Aumento de casos em 2020
Uma medida preventiva importante é a utilização de mosquiteiros de malha fechada e impregnados, que são uma profilaxia eficaz contra as picadas noturnas do mosquito Anopheles. Mais de 2,5 mil milhões de redes foram distribuídas ao longo de 20 anos e 21 milhões de crianças receberam ajuda para prevenir a doença. "Estas são verdadeiras conquistas. Mas ainda não atingimos o nosso objetivo", acrescentou Pedro Alonso, da OMS.
Matshidiso Moeti alerta, contudo, que se o rumo atual for mantido, "falharemos os objetivos globais para 2030". De acordo com a OMS, o facto de as metas estarem a afastar-se ainda mais deve-se, em parte, à pandemia de Covid-19, que colocou uma pressão adicional sobre os sistemas de saúde mundiais e perturbou as cadeias de abastecimento. O receio é que os números para 2020 voltem, portanto, a subir.
As interrupções no diagnóstico e na distribuição de redes e um menor acesso aos medicamentos para os doentes tornam o tratamento mais difícil.

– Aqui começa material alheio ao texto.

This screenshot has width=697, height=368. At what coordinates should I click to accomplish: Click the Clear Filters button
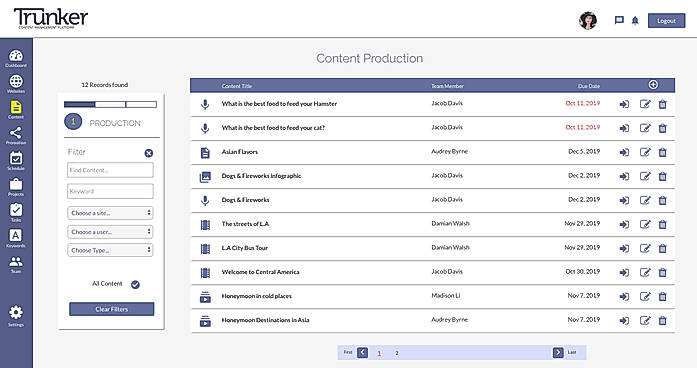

Financiamento insuficiente
Segundo o relatório, 31% das crianças com menos de cinco anos de idade continuam a não receber medicamentos antipiréticos se adoecerem. Há dez anos, o número era apenas ligeiramente superior, com 36%.
A OMS alerta também no documento para o insuficiente financiamento dos programas de luta contra a malária, um problema anterior à pandemia da Covid-19. No ano passado, foram recolhidos apenas 2.500 dos 4.600 milhões de euros previstos para esta causa.
Por outro lado, a Covid-19 provou, em geral, ser menos devastadora para África do que inicialmente se temia. Peter Sands, diretor do Fundo Global de Luta contra a SIDA, Tuberculose e Malária, interpreta isso como um sinal de esperança para o futuro.
"Não podemos ver a Covid-19 apenas como um desafio tendo em vista os nossos sucessos, que devemos proteger. Mas também como uma inspiração para o que ainda queremos alcançar. Deveríamos focalizar-nos mais e dizer a mesma coisa sobre a malária que fizemos com a Covid-19, nomeadamente, que não queremos deixar ninguém para trás", argumentou.
Moçambique com alta taxa de contágios
Em 2019, os casos de malária ascenderam a 229 milhões, um número praticamente idêntico ao de 2018, ano em que morreram 411 mil pessoas.
África totalizava, no ano passado, 90% das infeções e mortes por malária. Metade dos contágios globais concentrava-se em seis país africanos (Nigéria, República Democrática do Congo, Tanzânia, Níger, Moçambique e Burkina Faso).
Nos países onde a malária é ainda uma doença endémica, muitos deles na África Subsariana, a Covid-19 afetou 22 milhões de pessoas, matando 600 mil.
Há, no entanto, esperança. Uma nova vacina contra a malária está a ser testada numa fase piloto no Gana, Quénia e Malawi. Quase meio milhão de crianças tinham sido vacinadas até novembro de 2020. O soro deverá proteger quatro em cada dez crianças pequenas de uma infeção de malária potencialmente fatal.